## [What you need to do]
Write out all of the items again, renaming "GUI agent" to "interface agent" wherever it occurs and leaving everything else unchanged.

(A block of data)
======

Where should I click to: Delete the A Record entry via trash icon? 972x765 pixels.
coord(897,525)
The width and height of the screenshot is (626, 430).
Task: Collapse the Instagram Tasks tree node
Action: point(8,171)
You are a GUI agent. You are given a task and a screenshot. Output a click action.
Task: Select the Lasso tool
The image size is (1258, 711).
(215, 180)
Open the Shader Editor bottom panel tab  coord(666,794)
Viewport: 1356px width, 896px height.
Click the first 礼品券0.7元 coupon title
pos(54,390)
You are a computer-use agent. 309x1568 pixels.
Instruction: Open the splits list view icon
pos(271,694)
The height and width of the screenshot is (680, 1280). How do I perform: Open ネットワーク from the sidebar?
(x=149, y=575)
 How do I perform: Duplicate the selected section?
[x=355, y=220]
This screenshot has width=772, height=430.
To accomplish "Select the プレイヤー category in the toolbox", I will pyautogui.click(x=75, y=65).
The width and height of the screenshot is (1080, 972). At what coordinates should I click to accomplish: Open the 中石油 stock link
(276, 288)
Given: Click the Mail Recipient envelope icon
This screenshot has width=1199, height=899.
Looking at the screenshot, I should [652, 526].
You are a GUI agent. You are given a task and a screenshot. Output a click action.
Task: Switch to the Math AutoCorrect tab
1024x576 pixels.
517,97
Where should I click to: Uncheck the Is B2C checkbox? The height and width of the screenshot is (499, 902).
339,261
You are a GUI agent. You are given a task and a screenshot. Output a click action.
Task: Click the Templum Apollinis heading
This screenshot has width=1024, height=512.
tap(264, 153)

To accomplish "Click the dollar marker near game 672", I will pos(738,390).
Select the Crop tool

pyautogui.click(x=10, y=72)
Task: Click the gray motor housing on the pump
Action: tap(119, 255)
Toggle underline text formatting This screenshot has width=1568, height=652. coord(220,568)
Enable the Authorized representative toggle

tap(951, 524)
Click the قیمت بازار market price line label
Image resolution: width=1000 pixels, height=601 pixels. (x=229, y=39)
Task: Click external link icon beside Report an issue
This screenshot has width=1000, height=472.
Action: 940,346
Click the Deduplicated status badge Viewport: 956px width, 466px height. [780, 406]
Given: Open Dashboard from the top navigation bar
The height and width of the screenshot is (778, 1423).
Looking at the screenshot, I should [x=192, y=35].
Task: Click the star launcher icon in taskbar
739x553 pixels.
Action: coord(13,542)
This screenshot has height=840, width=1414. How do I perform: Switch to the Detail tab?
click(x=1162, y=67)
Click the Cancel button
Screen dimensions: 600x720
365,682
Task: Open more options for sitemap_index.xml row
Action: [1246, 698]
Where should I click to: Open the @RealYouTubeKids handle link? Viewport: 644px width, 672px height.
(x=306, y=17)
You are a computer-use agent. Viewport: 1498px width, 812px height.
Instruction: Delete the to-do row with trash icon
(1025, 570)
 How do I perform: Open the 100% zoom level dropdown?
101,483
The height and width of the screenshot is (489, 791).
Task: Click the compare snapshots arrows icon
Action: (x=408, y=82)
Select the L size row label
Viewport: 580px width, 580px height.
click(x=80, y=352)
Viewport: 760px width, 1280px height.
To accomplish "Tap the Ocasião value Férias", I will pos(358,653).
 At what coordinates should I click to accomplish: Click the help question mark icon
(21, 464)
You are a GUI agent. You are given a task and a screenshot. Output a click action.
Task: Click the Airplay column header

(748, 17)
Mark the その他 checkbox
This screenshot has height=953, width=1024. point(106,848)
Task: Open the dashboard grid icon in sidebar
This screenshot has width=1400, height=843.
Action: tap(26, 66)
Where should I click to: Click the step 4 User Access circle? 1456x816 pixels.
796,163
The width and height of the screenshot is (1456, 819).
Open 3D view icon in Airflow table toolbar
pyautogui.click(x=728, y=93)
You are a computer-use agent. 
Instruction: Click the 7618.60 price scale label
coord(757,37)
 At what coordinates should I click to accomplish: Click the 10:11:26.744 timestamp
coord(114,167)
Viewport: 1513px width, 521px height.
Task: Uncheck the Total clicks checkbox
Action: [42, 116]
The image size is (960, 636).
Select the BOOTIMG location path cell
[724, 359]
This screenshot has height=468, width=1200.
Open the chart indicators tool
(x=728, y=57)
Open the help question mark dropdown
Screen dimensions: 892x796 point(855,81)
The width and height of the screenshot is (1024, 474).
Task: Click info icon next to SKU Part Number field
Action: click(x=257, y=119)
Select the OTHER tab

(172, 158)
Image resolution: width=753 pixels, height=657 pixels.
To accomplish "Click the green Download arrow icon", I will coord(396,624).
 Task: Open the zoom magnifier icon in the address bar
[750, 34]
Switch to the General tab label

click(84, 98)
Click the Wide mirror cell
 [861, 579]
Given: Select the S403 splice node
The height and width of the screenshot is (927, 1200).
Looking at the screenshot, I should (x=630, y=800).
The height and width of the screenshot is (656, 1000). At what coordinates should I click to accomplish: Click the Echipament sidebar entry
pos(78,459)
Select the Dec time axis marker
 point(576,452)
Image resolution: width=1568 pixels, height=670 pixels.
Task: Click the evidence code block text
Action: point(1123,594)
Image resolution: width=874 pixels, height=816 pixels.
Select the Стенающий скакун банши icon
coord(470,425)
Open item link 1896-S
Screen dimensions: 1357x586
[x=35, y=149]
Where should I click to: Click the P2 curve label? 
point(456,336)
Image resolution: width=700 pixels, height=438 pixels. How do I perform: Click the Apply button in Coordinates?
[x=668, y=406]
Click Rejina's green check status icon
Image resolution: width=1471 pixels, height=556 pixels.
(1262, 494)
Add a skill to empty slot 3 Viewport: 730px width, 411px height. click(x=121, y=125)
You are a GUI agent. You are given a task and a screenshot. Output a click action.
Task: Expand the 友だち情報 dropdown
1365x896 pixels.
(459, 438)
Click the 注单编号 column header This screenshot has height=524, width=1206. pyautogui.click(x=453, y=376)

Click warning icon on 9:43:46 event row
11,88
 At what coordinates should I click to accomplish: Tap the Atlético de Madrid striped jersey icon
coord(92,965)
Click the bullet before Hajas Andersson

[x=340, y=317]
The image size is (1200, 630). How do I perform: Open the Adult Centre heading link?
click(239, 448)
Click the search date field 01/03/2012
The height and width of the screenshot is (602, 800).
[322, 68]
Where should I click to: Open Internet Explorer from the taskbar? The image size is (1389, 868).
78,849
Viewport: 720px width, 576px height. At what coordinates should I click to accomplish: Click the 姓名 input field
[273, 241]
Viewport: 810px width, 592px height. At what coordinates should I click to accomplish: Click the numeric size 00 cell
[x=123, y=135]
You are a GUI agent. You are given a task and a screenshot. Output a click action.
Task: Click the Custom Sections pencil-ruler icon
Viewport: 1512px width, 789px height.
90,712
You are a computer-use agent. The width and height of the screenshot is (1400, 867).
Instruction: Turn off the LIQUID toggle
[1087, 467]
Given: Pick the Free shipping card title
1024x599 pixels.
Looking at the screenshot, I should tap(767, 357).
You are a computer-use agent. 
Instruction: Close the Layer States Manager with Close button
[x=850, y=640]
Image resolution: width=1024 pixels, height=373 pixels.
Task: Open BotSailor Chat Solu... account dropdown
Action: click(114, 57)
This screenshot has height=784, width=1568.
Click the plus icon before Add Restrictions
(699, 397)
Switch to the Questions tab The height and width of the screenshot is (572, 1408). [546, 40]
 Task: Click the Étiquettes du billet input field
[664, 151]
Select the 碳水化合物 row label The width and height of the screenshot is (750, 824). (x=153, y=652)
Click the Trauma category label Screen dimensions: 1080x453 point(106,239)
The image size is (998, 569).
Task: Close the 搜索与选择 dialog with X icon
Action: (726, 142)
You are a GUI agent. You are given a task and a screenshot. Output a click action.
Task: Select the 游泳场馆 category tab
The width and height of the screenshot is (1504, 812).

======

## [Task answer]
Where should I click to: Delete the A Record entry via trash icon? 972x765 pixels.
coord(897,525)
The width and height of the screenshot is (626, 430).
Task: Collapse the Instagram Tasks tree node
Action: point(8,171)
You are a interface agent. You are given a task and a screenshot. Output a click action.
Task: Select the Lasso tool
The image size is (1258, 711).
(215, 180)
Open the Shader Editor bottom panel tab  coord(666,794)
Viewport: 1356px width, 896px height.
Click the first 礼品券0.7元 coupon title
pos(54,390)
You are a computer-use agent. 309x1568 pixels.
Instruction: Open the splits list view icon
pos(271,694)
The height and width of the screenshot is (680, 1280). How do I perform: Open ネットワーク from the sidebar?
(x=149, y=575)
 How do I perform: Duplicate the selected section?
[x=355, y=220]
This screenshot has width=772, height=430.
To accomplish "Select the プレイヤー category in the toolbox", I will pyautogui.click(x=75, y=65).
The width and height of the screenshot is (1080, 972). At what coordinates should I click to accomplish: Open the 中石油 stock link
(276, 288)
Given: Click the Mail Recipient envelope icon
This screenshot has width=1199, height=899.
Looking at the screenshot, I should [652, 526].
You are a interface agent. You are given a task and a screenshot. Output a click action.
Task: Switch to the Math AutoCorrect tab
1024x576 pixels.
517,97
Where should I click to: Uncheck the Is B2C checkbox? The height and width of the screenshot is (499, 902).
339,261
You are a interface agent. You are given a task and a screenshot. Output a click action.
Task: Click the Templum Apollinis heading
This screenshot has width=1024, height=512.
tap(264, 153)

To accomplish "Click the dollar marker near game 672", I will pos(738,390).
Select the Crop tool

pyautogui.click(x=10, y=72)
Task: Click the gray motor housing on the pump
Action: tap(119, 255)
Toggle underline text formatting This screenshot has width=1568, height=652. coord(220,568)
Enable the Authorized representative toggle

tap(951, 524)
Click the قیمت بازار market price line label
Image resolution: width=1000 pixels, height=601 pixels. (x=229, y=39)
Task: Click external link icon beside Report an issue
This screenshot has width=1000, height=472.
Action: 940,346
Click the Deduplicated status badge Viewport: 956px width, 466px height. [780, 406]
Given: Open Dashboard from the top navigation bar
The height and width of the screenshot is (778, 1423).
Looking at the screenshot, I should [x=192, y=35].
Task: Click the star launcher icon in taskbar
739x553 pixels.
Action: coord(13,542)
This screenshot has height=840, width=1414. How do I perform: Switch to the Detail tab?
click(x=1162, y=67)
Click the Cancel button
Screen dimensions: 600x720
365,682
Task: Open more options for sitemap_index.xml row
Action: [1246, 698]
Where should I click to: Open the @RealYouTubeKids handle link? Viewport: 644px width, 672px height.
(x=306, y=17)
You are a computer-use agent. Viewport: 1498px width, 812px height.
Instruction: Delete the to-do row with trash icon
(1025, 570)
 How do I perform: Open the 100% zoom level dropdown?
101,483
The height and width of the screenshot is (489, 791).
Task: Click the compare snapshots arrows icon
Action: (x=408, y=82)
Select the L size row label
Viewport: 580px width, 580px height.
click(x=80, y=352)
Viewport: 760px width, 1280px height.
To accomplish "Tap the Ocasião value Férias", I will pos(358,653).
 At what coordinates should I click to accomplish: Click the help question mark icon
(21, 464)
You are a interface agent. You are given a task and a screenshot. Output a click action.
Task: Click the Airplay column header

(748, 17)
Mark the その他 checkbox
This screenshot has height=953, width=1024. point(106,848)
Task: Open the dashboard grid icon in sidebar
This screenshot has width=1400, height=843.
Action: tap(26, 66)
Where should I click to: Click the step 4 User Access circle? 1456x816 pixels.
796,163
The width and height of the screenshot is (1456, 819).
Open 3D view icon in Airflow table toolbar
pyautogui.click(x=728, y=93)
You are a computer-use agent. 
Instruction: Click the 7618.60 price scale label
coord(757,37)
 At what coordinates should I click to accomplish: Click the 10:11:26.744 timestamp
coord(114,167)
Viewport: 1513px width, 521px height.
Task: Uncheck the Total clicks checkbox
Action: [42, 116]
The image size is (960, 636).
Select the BOOTIMG location path cell
[724, 359]
This screenshot has height=468, width=1200.
Open the chart indicators tool
(x=728, y=57)
Open the help question mark dropdown
Screen dimensions: 892x796 point(855,81)
The width and height of the screenshot is (1024, 474).
Task: Click info icon next to SKU Part Number field
Action: click(x=257, y=119)
Select the OTHER tab

(172, 158)
Image resolution: width=753 pixels, height=657 pixels.
To accomplish "Click the green Download arrow icon", I will coord(396,624).
 Task: Open the zoom magnifier icon in the address bar
[750, 34]
Switch to the General tab label

click(84, 98)
Click the Wide mirror cell
 [861, 579]
Given: Select the S403 splice node
The height and width of the screenshot is (927, 1200).
Looking at the screenshot, I should (x=630, y=800).
The height and width of the screenshot is (656, 1000). At what coordinates should I click to accomplish: Click the Echipament sidebar entry
pos(78,459)
Select the Dec time axis marker
 point(576,452)
Image resolution: width=1568 pixels, height=670 pixels.
Task: Click the evidence code block text
Action: point(1123,594)
Image resolution: width=874 pixels, height=816 pixels.
Select the Стенающий скакун банши icon
coord(470,425)
Open item link 1896-S
Screen dimensions: 1357x586
[x=35, y=149]
Where should I click to: Click the P2 curve label? 
point(456,336)
Image resolution: width=700 pixels, height=438 pixels. How do I perform: Click the Apply button in Coordinates?
[x=668, y=406]
Click Rejina's green check status icon
Image resolution: width=1471 pixels, height=556 pixels.
(1262, 494)
Add a skill to empty slot 3 Viewport: 730px width, 411px height. click(x=121, y=125)
You are a interface agent. You are given a task and a screenshot. Output a click action.
Task: Expand the 友だち情報 dropdown
1365x896 pixels.
(459, 438)
Click the 注单编号 column header This screenshot has height=524, width=1206. pyautogui.click(x=453, y=376)

Click warning icon on 9:43:46 event row
11,88
 At what coordinates should I click to accomplish: Tap the Atlético de Madrid striped jersey icon
coord(92,965)
Click the bullet before Hajas Andersson

[x=340, y=317]
The image size is (1200, 630). How do I perform: Open the Adult Centre heading link?
click(239, 448)
Click the search date field 01/03/2012
The height and width of the screenshot is (602, 800).
[322, 68]
Where should I click to: Open Internet Explorer from the taskbar? The image size is (1389, 868).
78,849
Viewport: 720px width, 576px height. At what coordinates should I click to accomplish: Click the 姓名 input field
[273, 241]
Viewport: 810px width, 592px height. At what coordinates should I click to accomplish: Click the numeric size 00 cell
[x=123, y=135]
You are a interface agent. You are given a task and a screenshot. Output a click action.
Task: Click the Custom Sections pencil-ruler icon
Viewport: 1512px width, 789px height.
90,712
You are a computer-use agent. The width and height of the screenshot is (1400, 867).
Instruction: Turn off the LIQUID toggle
[1087, 467]
Given: Pick the Free shipping card title
1024x599 pixels.
Looking at the screenshot, I should tap(767, 357).
You are a computer-use agent. 
Instruction: Close the Layer States Manager with Close button
[x=850, y=640]
Image resolution: width=1024 pixels, height=373 pixels.
Task: Open BotSailor Chat Solu... account dropdown
Action: click(114, 57)
This screenshot has height=784, width=1568.
Click the plus icon before Add Restrictions
(699, 397)
Switch to the Questions tab The height and width of the screenshot is (572, 1408). [546, 40]
 Task: Click the Étiquettes du billet input field
[664, 151]
Select the 碳水化合物 row label The width and height of the screenshot is (750, 824). (x=153, y=652)
Click the Trauma category label Screen dimensions: 1080x453 point(106,239)
The image size is (998, 569).
Task: Close the 搜索与选择 dialog with X icon
Action: (726, 142)
You are a interface agent. You are given a task and a screenshot. Output a click action.
Task: Select the 游泳场馆 category tab
The width and height of the screenshot is (1504, 812).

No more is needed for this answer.